**DIRECTIONS FOR THIS TASK:** Leave out all images and set down the records exactly as given.

Collected data:
┏━━

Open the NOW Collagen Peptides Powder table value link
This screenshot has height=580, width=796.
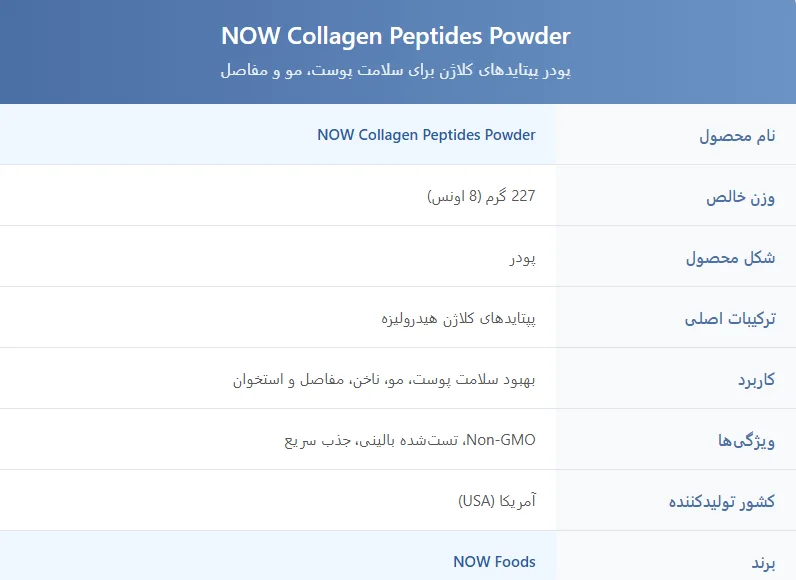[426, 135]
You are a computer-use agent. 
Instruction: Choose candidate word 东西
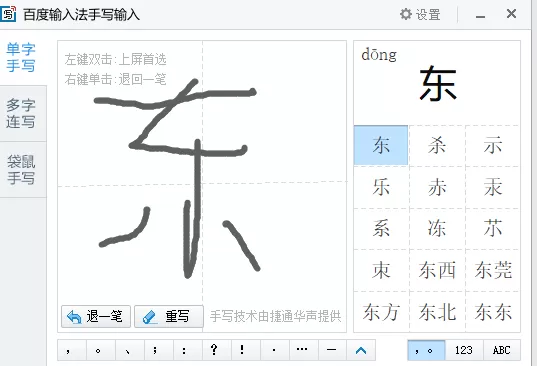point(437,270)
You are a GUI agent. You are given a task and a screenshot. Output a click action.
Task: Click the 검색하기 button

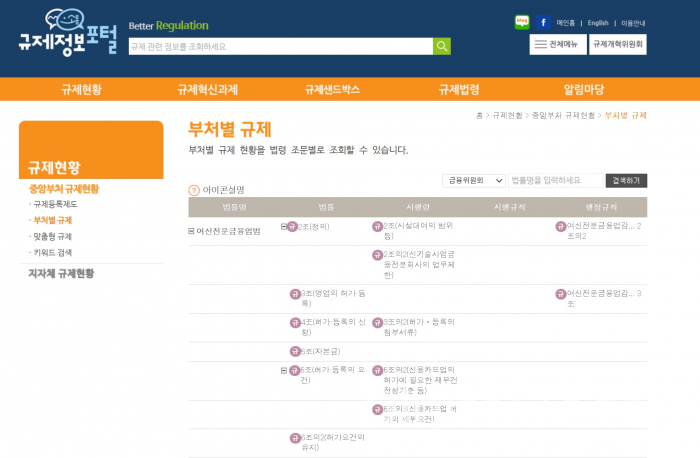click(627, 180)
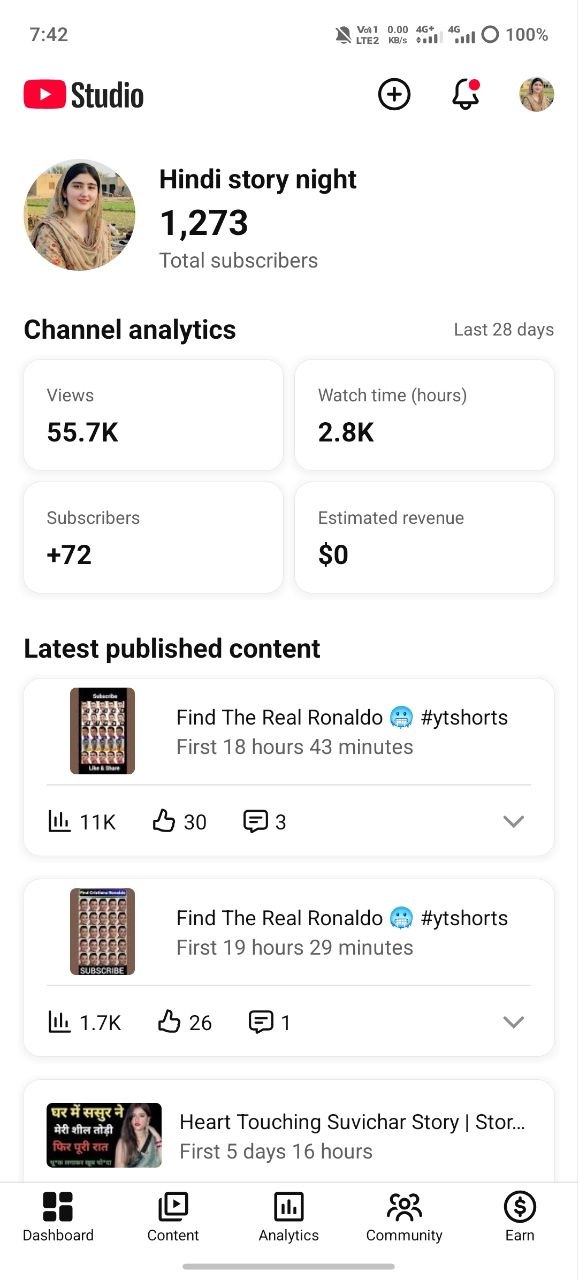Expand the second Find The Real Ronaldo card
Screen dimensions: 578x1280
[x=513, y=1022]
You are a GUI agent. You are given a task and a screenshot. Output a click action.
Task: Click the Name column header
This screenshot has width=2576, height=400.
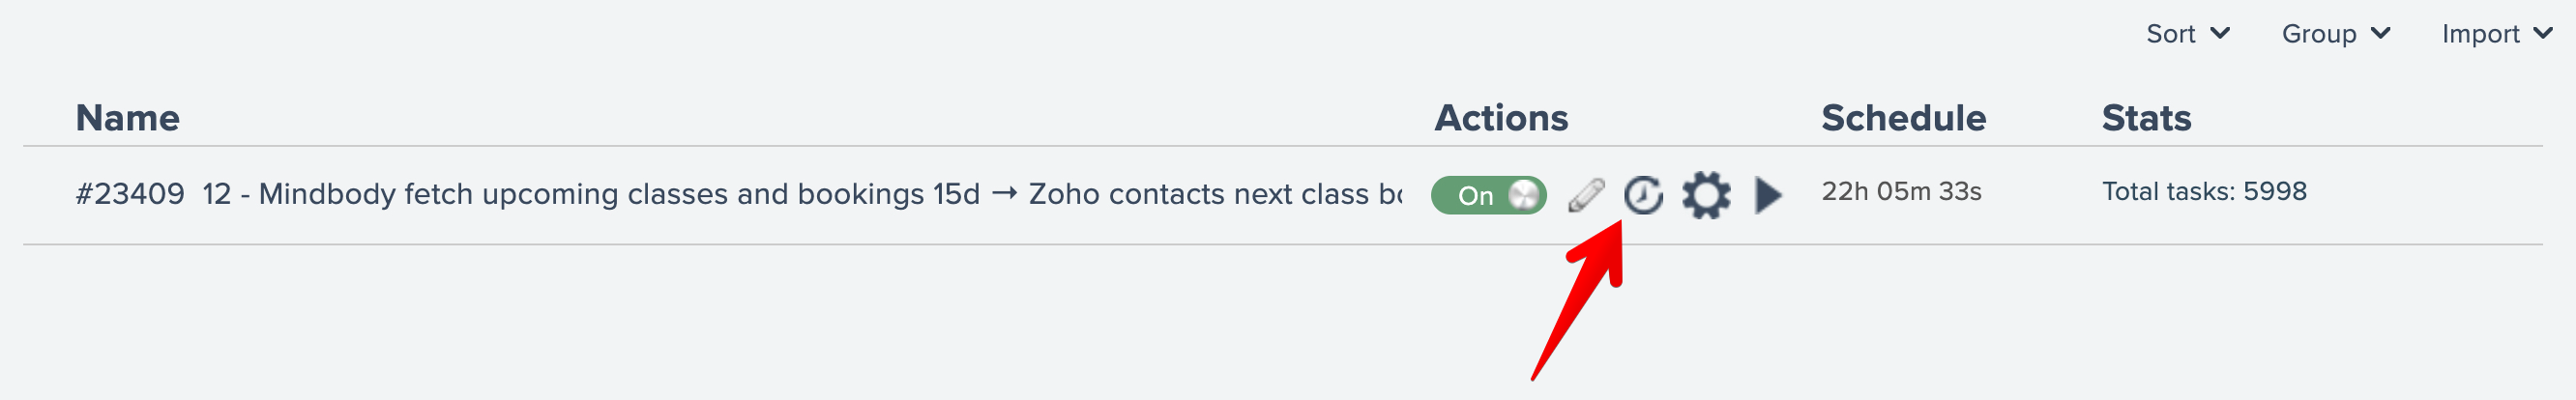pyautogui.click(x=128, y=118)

┗━━

**EXPECTED ANSWER:**
Open the NOW Collagen Peptides Powder table value link
This screenshot has height=580, width=796.
[426, 135]
You are a computer-use agent. 
Instruction: Choose candidate word 东西
point(437,270)
You are a GUI agent. You are given a task and a screenshot. Output a click action.
Task: Click the 검색하기 button

click(627, 180)
Expand the second Find The Real Ronaldo card
Screen dimensions: 578x1280
[x=513, y=1022]
You are a GUI agent. You are given a task and a screenshot. Output a click action.
Task: Click the Name column header
This screenshot has width=2576, height=400.
pyautogui.click(x=128, y=118)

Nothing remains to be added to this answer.